## [Assignment]
Your response should consist of the records, reproduced exactly.

[[ Recorded data open ]]

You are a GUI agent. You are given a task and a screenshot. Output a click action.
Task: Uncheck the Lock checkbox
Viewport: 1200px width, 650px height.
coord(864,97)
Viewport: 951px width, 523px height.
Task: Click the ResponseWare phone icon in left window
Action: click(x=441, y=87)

[[ Recorded data closed ]]

## [Result]
You are a GUI agent. You are given a task and a screenshot. Output a click action.
Task: Uncheck the Lock checkbox
Viewport: 1200px width, 650px height.
coord(864,97)
Viewport: 951px width, 523px height.
Task: Click the ResponseWare phone icon in left window
Action: click(x=441, y=87)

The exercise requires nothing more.